Ways to Maintain A Healthy Level Of Insanity


01. At lunch time, sit in your parked car with sunglasses on and point a hair dryer at passing cars. See if they slow down.

02. Page yourself over the intercom. Don't disguise your voice.

03. Every time someone asks you to do something, ask if they want fries with that.

04. Put your garbage can on your desk and label it "In".

05. Put decaf in the coffee maker for 3 weeks once everyone has gotten over their caffeine addictions, switch to Espresso.

06. In the memo field of all your checks, write „For smuggling diamonds"

07. Finish all your sentences with “In accordance with the Prophecy."
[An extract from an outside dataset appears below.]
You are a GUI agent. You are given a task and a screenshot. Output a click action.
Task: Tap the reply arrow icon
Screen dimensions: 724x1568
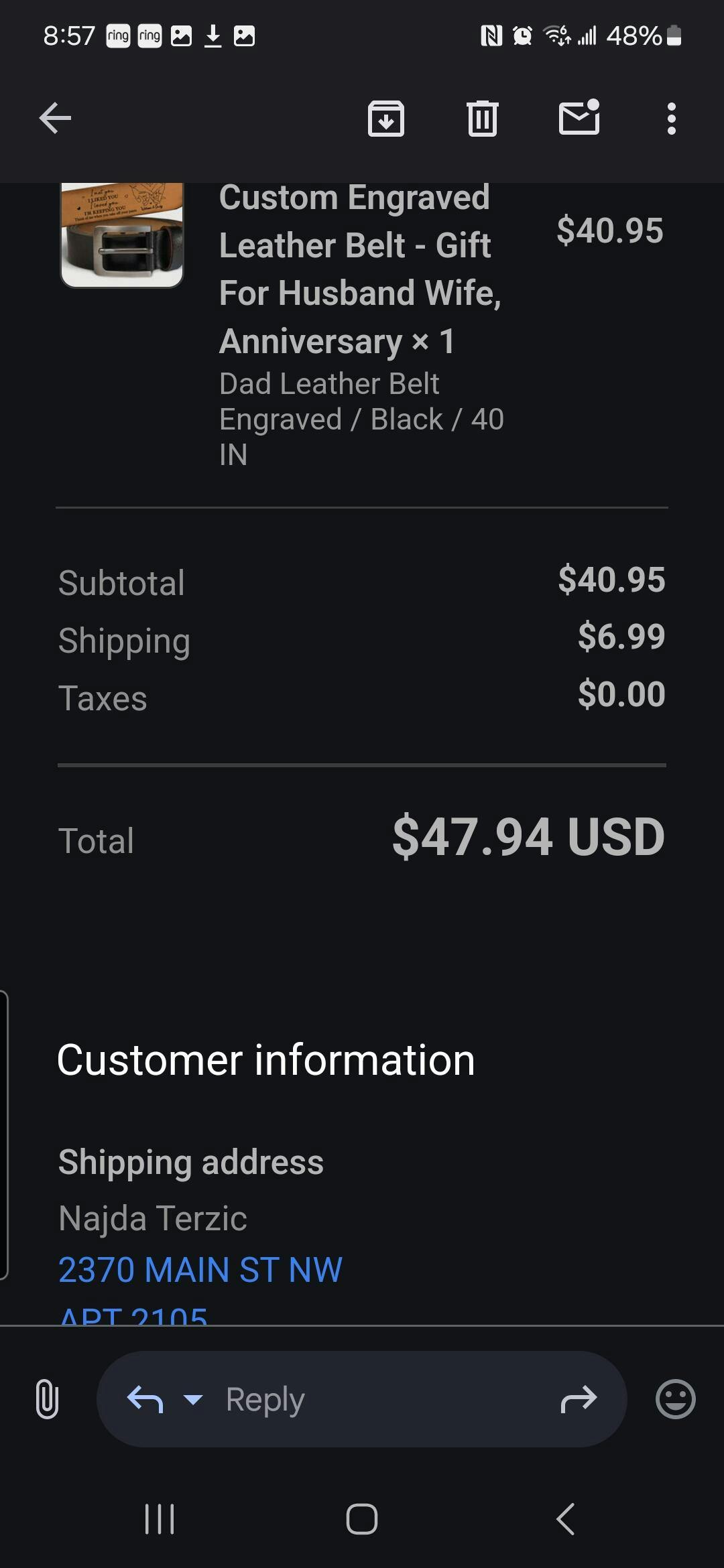coord(145,1399)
08. Don't use any punctuation.

09. As often as possible, skip rather than walk.

10. Order diet water whenever you go out to eat, with a serious face.

11. Specify that your drive-through order is "To Go."

12. Sing along at the opera.

13. Go to a poetry recital and ask why the poems don't rhyme.

14. Put mosquito netting around your work area and play tropical sounds all day.

15. Five days in advance, tell your friends you can't attend their party because you’re not in the mood.

16. Have your co-workers address you by your wrestling name, Rock Bottom.

17. When the money comes out the ATM, scream "I won, I won!”

18. When leaving the zoo, start running towards the parking lot, yelling "Run for your lives, they're loose!”

19. Tell your children over dinner. "Due to the economy, we are going to have to let one of you go."
"Heaven is there where hell is and heaven is not on earth!"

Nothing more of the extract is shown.